● **WORK TO DO**
Reproduce the entries below verbatim, beginning with the line that contains "in the title" and continuing through the line that contains "pyautogui.click(x=51, y=448)".

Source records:
○ ○ ○ ○

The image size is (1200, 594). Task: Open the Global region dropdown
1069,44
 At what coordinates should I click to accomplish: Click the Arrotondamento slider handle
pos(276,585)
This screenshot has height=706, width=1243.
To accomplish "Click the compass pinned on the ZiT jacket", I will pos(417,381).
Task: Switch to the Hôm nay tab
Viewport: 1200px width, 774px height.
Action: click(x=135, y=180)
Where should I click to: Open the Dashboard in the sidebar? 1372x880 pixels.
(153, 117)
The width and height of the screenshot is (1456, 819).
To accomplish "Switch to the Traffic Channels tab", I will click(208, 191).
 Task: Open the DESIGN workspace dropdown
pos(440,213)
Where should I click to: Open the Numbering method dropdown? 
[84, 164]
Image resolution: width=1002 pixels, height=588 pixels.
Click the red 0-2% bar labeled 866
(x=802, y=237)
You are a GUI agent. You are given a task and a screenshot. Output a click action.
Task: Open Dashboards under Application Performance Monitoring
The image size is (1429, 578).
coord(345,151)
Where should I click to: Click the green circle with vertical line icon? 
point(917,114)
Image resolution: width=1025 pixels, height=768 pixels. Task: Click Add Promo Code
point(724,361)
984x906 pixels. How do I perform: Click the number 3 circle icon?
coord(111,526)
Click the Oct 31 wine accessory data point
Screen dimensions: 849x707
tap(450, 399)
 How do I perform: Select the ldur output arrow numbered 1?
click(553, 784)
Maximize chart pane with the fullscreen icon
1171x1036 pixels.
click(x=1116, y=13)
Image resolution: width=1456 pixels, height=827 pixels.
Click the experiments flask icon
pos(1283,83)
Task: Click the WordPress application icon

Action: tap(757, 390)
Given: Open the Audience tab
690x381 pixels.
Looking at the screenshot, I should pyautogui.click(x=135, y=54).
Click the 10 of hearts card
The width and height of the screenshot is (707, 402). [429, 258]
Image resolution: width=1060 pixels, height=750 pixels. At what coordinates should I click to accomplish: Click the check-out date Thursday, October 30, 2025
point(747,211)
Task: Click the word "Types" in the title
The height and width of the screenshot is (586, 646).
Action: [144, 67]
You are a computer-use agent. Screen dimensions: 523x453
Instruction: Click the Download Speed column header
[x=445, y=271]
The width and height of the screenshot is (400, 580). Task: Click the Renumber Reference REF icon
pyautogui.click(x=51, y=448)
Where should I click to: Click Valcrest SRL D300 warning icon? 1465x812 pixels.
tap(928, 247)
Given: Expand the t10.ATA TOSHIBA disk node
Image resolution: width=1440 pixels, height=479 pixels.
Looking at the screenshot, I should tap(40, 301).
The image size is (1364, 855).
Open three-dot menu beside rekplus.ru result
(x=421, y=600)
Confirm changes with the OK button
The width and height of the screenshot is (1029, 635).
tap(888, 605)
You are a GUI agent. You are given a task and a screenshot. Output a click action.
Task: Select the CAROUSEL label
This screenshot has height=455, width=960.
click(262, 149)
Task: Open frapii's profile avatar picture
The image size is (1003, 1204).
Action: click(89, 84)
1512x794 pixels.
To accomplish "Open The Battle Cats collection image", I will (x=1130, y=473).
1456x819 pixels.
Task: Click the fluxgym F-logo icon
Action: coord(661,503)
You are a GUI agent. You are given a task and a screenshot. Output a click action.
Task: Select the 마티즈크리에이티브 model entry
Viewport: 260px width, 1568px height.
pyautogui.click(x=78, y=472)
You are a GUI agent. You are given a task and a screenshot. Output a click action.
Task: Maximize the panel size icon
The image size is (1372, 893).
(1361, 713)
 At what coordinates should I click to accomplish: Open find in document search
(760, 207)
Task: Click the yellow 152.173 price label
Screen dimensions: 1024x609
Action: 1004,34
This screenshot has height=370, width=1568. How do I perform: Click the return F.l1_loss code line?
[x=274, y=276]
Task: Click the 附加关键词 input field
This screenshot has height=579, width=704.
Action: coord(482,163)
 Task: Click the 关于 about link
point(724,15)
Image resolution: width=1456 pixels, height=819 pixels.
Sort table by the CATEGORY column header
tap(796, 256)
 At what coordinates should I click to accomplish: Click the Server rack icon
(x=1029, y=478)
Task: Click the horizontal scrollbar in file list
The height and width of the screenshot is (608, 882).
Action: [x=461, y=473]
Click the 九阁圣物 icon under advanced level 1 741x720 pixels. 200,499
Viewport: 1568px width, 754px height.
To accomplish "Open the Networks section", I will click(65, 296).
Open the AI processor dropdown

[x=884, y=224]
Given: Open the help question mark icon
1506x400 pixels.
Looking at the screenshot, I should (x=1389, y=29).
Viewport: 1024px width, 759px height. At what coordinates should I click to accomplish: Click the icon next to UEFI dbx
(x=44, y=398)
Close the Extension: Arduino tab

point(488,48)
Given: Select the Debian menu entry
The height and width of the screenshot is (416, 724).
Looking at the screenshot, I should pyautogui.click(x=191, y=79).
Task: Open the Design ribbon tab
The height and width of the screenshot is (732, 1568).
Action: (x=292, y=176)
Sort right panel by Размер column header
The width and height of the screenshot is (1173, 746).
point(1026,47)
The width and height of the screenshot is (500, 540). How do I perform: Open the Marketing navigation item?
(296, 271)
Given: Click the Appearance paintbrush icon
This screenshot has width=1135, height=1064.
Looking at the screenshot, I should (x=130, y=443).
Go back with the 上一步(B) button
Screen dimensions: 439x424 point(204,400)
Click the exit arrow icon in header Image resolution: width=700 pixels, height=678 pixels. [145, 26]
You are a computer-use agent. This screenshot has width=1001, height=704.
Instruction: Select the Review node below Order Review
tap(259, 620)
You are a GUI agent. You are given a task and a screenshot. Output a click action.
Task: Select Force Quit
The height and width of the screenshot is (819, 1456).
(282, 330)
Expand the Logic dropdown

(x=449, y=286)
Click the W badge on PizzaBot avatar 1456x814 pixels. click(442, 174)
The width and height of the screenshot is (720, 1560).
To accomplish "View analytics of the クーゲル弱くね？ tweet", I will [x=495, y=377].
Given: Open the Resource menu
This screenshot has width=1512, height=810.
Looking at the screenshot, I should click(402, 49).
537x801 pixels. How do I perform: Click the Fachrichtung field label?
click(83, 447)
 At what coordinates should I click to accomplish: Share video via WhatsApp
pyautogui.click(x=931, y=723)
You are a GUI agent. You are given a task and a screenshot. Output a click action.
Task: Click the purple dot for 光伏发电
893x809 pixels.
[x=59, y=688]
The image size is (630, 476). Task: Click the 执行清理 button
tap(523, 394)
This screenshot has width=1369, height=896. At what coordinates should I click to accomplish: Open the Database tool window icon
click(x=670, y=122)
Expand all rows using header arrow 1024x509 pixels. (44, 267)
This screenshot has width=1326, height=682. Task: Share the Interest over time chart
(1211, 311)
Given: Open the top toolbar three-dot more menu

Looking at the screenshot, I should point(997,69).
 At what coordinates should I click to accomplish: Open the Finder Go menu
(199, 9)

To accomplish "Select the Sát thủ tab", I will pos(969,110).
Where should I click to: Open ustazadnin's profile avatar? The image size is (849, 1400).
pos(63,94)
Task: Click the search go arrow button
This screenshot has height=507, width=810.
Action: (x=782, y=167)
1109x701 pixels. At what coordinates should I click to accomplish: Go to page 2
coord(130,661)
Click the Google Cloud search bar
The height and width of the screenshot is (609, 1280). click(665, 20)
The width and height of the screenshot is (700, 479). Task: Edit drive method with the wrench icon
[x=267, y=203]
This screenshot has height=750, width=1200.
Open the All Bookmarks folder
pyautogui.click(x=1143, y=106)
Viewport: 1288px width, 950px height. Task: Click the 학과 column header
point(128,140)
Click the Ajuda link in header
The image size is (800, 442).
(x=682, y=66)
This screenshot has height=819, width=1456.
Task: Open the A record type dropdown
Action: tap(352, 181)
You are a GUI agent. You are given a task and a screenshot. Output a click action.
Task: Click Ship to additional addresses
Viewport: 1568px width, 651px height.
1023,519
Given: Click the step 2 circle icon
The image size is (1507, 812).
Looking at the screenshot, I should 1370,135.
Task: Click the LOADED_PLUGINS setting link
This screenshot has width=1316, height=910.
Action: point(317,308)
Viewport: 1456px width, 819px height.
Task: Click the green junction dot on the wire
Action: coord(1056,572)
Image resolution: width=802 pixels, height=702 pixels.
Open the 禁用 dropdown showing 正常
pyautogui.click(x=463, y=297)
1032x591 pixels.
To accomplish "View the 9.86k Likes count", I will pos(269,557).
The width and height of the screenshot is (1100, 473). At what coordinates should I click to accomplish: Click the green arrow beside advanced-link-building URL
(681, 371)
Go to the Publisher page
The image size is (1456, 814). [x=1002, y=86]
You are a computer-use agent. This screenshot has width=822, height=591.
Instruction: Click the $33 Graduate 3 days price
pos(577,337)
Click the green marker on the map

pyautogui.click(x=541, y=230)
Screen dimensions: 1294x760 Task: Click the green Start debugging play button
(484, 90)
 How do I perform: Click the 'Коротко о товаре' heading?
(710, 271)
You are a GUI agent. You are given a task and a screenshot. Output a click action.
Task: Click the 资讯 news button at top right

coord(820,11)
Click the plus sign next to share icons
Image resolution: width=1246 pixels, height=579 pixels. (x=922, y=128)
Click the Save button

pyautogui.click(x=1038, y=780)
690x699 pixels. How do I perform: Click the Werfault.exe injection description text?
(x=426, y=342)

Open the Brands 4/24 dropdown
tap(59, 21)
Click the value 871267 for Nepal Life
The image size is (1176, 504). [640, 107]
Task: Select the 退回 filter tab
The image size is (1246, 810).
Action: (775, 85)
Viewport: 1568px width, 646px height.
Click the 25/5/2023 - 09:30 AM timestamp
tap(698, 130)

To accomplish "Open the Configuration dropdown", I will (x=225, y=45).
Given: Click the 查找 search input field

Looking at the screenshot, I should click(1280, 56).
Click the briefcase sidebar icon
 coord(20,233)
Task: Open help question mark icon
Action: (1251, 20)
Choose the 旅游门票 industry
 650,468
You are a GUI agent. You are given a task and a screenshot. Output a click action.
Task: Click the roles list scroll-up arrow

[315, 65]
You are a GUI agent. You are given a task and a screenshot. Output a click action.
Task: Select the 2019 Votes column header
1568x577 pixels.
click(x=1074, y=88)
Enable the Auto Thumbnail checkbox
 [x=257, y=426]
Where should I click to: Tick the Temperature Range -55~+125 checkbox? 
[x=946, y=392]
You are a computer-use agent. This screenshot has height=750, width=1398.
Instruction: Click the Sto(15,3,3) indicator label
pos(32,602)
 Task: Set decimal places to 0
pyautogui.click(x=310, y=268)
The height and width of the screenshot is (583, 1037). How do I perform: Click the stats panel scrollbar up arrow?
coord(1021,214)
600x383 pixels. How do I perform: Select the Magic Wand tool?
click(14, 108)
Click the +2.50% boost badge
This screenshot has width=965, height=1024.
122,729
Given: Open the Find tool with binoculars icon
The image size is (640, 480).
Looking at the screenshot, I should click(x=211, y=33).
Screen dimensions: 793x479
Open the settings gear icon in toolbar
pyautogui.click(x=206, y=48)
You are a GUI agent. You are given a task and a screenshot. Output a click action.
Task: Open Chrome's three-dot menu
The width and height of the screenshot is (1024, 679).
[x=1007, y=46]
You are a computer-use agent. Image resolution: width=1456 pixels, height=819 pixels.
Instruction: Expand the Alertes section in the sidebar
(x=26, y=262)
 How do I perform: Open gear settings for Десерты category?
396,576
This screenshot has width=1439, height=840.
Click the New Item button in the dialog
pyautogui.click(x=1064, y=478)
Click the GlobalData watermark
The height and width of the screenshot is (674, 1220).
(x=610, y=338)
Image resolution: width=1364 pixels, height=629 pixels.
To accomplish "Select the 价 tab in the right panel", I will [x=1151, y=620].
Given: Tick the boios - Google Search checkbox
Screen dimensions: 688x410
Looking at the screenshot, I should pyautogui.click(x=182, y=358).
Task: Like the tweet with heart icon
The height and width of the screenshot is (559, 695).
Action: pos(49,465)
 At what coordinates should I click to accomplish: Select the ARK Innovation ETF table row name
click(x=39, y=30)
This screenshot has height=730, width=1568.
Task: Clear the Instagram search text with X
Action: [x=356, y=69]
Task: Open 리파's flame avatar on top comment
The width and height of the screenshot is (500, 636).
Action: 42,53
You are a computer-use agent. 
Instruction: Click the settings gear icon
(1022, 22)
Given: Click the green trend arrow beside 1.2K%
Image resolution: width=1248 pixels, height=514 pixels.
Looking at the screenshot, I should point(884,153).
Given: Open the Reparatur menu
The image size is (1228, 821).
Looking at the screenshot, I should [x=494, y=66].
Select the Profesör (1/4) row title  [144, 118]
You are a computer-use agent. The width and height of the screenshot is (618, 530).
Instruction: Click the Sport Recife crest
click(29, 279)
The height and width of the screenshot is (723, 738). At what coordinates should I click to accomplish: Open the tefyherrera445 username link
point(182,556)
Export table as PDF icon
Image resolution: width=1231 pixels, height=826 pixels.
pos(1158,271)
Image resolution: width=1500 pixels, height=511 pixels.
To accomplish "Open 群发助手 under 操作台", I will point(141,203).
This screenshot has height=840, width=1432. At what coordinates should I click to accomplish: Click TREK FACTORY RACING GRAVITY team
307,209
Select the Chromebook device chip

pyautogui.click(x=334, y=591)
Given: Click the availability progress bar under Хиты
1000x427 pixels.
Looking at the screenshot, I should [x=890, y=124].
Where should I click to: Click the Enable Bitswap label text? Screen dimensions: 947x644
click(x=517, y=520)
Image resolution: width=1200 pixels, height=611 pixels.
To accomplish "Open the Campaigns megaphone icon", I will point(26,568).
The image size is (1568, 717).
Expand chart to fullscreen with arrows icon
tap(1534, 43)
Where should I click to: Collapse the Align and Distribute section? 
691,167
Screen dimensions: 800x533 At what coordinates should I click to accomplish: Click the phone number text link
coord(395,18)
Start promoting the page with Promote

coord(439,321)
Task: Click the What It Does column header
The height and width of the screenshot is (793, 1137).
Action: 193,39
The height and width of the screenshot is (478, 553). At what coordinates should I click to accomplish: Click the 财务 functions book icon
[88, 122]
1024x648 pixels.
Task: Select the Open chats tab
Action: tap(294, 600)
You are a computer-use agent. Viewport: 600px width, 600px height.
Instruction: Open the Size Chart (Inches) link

○ ○ ○ ○

● **EXERCISE ANSWER**
Task: Click the word "Types" in the title
The height and width of the screenshot is (586, 646).
Action: [144, 67]
You are a computer-use agent. Screen dimensions: 523x453
Instruction: Click the Download Speed column header
[x=445, y=271]
The width and height of the screenshot is (400, 580). Task: Click the Renumber Reference REF icon
pyautogui.click(x=51, y=448)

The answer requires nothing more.